The pharmacokinetics and pharmacodynamics of cisatracurium in critically ill patients with severe sepsis

• Published in: British journal of clinical pharmacology Vol. 73; no. 5; pp. 741 - 749
• Main Authors: Liu, Xin, Kruger, Peter S., Weiss, Michael, Roberts, Michael S.
• Format: Journal Article
• Language: English
• Published: Oxford, UK Blackwell Publishing Ltd 01.05.2012; Blackwell; Blackwell Science Inc
• Subjects: Adult; Aged; Anesthesia; Atracurium - analogs & derivatives; Atracurium - pharmacokinetics; Atracurium - pharmacology; Biological and medical sciences; cisatracurium; Critical Illness; Data processing; Delayed response; Dose-Response Relationship, Drug; Drug Resistance; Female; Humans; intensive care; Male; Medical sciences; Middle Aged; Models, Biological; Movement disorders; Neurodegenerative diseases; Neuromuscular Blocking Agents - pharmacokinetics; Neuromuscular Blocking Agents - pharmacology; Parkinson's disease; Peripheral nerves; pH effects; Pharmacodynamics; Pharmacokinetic Dynamic Relationships; Pharmacokinetics; Pharmacology. Drug treatments; Sepsis; Sepsis - drug therapy; Sepsis - metabolism; Severity of Illness Index; Time Factors; Infection; Human; Sepsis syndrome; Pharmacokinetic pharmacodynamic relationship; Intensive care; Pharmacodynamics; cisatracurium; Critically ill; Pharmacokinetics; Biological activity
• ISSN: 0306-5251; 1365-2125
• DOI: 10.1111/j.1365-2125.2011.04149.x

WHAT IS ALREADY KNOWN ABOUT THIS SUBJECT • Cisatracurium is a non‐depolarizing neuromuscular blocking drug used in anaesthesia and intensive care. • Cisatracurium degrades at physiological pH via Hofmann elimination. Therefore, the elimination of cisatracurium may be from both plasma and tissues. • Critically ill patients may have or develop resistance to non‐depolarizing neuromuscular blocking drugs. • Pathophysiological changes in critically ill patients with sepsis can cause changes in both pharmacokinetics (PK) and pharmacodynamics (PD).

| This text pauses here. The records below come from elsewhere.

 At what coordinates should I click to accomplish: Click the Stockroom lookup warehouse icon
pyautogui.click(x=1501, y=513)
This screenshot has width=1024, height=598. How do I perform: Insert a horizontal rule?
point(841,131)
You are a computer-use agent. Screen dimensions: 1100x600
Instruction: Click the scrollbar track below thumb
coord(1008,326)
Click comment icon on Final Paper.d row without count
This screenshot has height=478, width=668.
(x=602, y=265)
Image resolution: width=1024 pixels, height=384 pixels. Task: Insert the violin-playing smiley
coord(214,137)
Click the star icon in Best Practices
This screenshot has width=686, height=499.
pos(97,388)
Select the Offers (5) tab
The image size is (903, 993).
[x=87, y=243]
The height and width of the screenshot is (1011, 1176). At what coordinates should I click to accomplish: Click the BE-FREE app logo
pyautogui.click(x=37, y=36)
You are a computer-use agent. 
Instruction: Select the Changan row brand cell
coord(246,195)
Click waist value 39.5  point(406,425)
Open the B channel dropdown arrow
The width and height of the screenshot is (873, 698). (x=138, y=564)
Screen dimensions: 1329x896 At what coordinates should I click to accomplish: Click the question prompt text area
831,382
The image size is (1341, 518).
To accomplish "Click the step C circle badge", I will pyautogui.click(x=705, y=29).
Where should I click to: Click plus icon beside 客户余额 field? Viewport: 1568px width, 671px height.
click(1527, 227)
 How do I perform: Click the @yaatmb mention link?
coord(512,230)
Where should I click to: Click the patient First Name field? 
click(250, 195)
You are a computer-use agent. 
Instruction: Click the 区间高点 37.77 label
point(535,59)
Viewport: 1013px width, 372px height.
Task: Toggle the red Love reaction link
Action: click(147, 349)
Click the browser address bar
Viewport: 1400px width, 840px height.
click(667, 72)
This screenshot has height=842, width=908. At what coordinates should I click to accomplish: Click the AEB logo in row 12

WHAT THIS STUDY ADDS • This is the first study to characterize PK and PD of cisatracurium in intensive care patients with severe sepsis following a single bolus dose. • This study suggests that standard dosing of cisatracurium in patients with severe sepsis results in a slower patient response with a reduced effect. • The resistance to cisatracurium in these patients is more attributed to altered PD as pharmacokinetic parameters were similar to those described in other patient populations. AIM To characterize the pharmacokinetics (PK) and pharmacodynamics (PD) of cisatracurium in critically ill patients with severe sepsis. METHODS Blood samples were collected before and over 8 h after a single bolus dose of cisatracurium 0.1 mg kg−1. Neuromuscular block was assessed by accelerometric peripheral nerve stimulation (TOF Watch). Plasma concentration and neuromuscular block data were fitted using population analysis. RESULTS Steady‐state volume of distribution was determined to be 111 ± 71 ml kg−1 and plasma clearance was 5.2 ± 1.8 ml min−1 kg−1 in these patients with greater inter‐patient variability compared with other populations. The time to maximum block (8.3 ± 2.9 min) and delay time of transferring from central to effect compartment (17.2 min) was much longer, while the maximum block (95.0 ± 6.3%) was less compared with those in other patient populations. The effect compartment concentration resulting in 50% of maximum effect (128 ± 58 ng ml−1) was larger than previously described. CONCLUSIONS This study suggests that standard dosing of cisatracurium in patients with severe sepsis results in a slower patient response with a reduced effect. Use of a larger dose may overcome this reduced delayed response.